WASHINGTON – It was an unusual Washington grouping: The trim congressman in a dark suit, the little girl in colorful shorts and the bearded man in T-shirt and ball cap.

But when Rep. Trent Franks, R-Glendale, met members of the “Duck Dynasty” Robertson family this week, it soon became clear that they had much more in common than the cleft palate that Franks and Mia Robertson, 10, have.

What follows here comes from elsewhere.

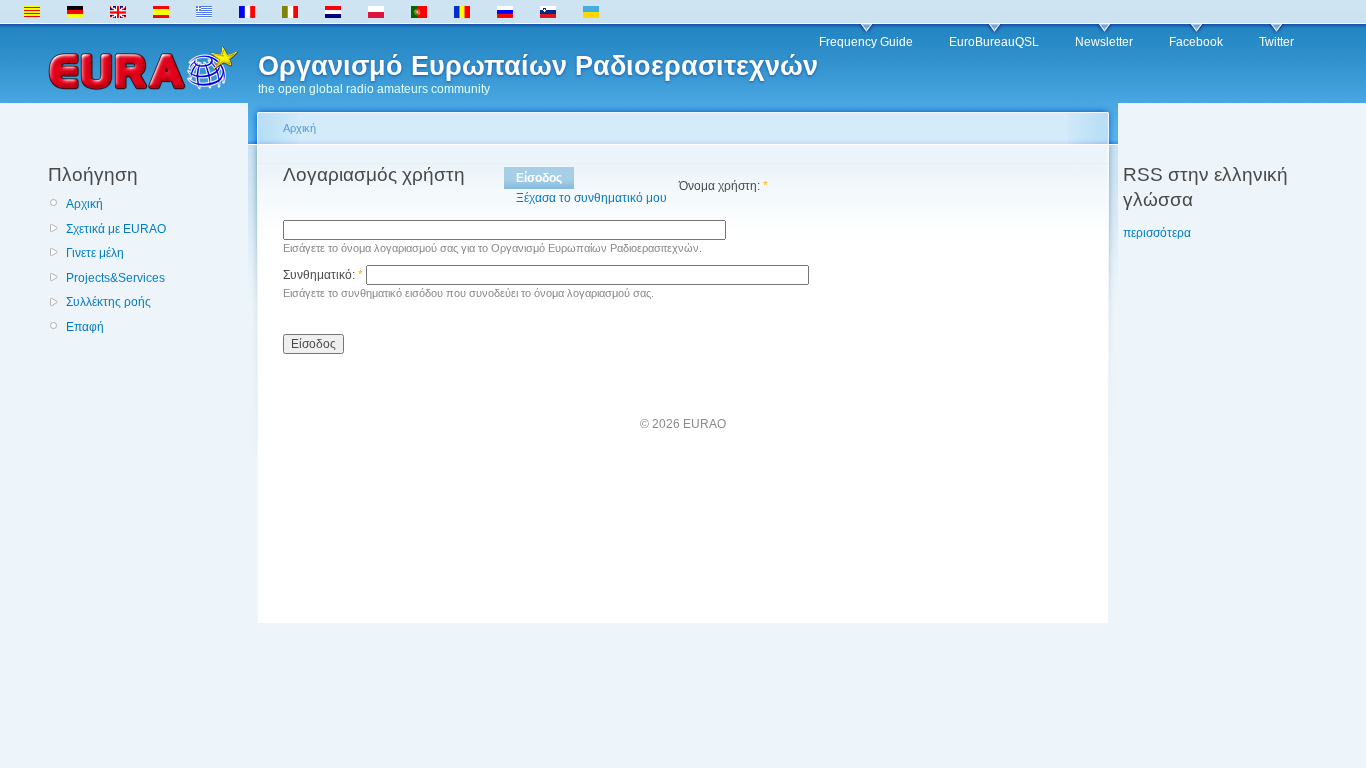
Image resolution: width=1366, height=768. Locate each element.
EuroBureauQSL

They met Tuesday evening in the shadow of the Capitol to raise awareness of the congenital defects of cleft palate and cleft lips – but they mostly talked about God, faith, family and tough choices.

“I believe that God has blessed kids, like Mia and Mr. Franks, with an extra measure of courage because their childhood is more difficult,” said Mia’s dad, Jase Robertson.

“But, instead of giving up they persevere through their pain and suffering they undergo. They build courage,” he said.

Mia underwent her first cleft-palate surgery when she was just 3 months old. Franks, now 57, had his first operation when he just 2 weeks old and went on to have nine more as a child.

It was while Mia was recovering from her fifth operation earlier this year that the family was inspired to found the nonprofit Mia Moo Fund, which is aimed at raising awareness of the condition.

Mia, dressed in red-white-and-blue and with her hair pulled back from her face, said her surgery was “not fun,” but that it gave her the courage to come to Washington and help other children “just like me."

Franks reflected on his own childhood surgeries. He said it wasn’t easy and, like Mia, he was scared before undergoing surgery. He applauded Mia’s courage and “love for everybody.”

“God, help us to see the humanity in our hearts,” said Franks, who presented Mia with a certificate of “special congressional recognition” and commended her for reaching out to other kids with the condition.

What started as a small news conference with a handful of reporters and photographers slowly grew to dozens of onlookers, as tourists and Capitol staffers began to recognize the famous family.

“Duck Dynasty” follows the extended Robertson family, which makes duck calls at its Louisiana-based business, Duck Commander. Ratings have been falling for the cable reality show in recent years, according to Variety magazine, but the show on A&E still has millions of regular viewers.

While the show is heavy on faith, with each episode ending with a family prayer around the dinner table, fans do not typically see somber Robertsons, as picture-snapping tourists did Tuesday.

But after the event, the Robertsons were all smiles, taking pictures and signing autographs for excited fans.

Missy Robertson, Mia’s mom, said she was grateful to be Washington to help raise awareness of the condition.

“I am so glad we have this opportunity,” she said, as Franks nodded slightly. “Did we ask for this? No. Is it a challenge?"

But she said the family puts its faith in God. And Jase said that faith is what motivates the family to try to help.

“This is not something you choose to do,” he said. “You do it because it’s a good thing.”

Web Links:

Mia Moo Fund: http://www.miamoo.org/

CDC: http://www.cdc.gov/ncbddd/birthdefects/cleftlip.html

Duck Dynasty: http://www.aetv.com/duck-dynasty

Cleft palate and cleft lip are birth defects that can cause trouble feeding and sleeping, can lead to ear infections and can cause problems with teeth and with hearing.

- A baby can have a cleft lip, a cleft palate, or both.

- A cleft lip occurs when an embryo’s lip tissue fails to join, resulting in an opening of the upper lip.

- It occurs during the fourth and seventh weeks of pregnancy.

- Cleft palate happens when the tissue that makes up the roof of the mouth fails to join.

- It occurs during the sixth and ninth weeks of pregnancy.

- The Centers for Disease Control and Prevention estimates that 2,650 babies are born with a cleft palate each year and 4,440 are born with a cleft lip, with or without a cleft palate.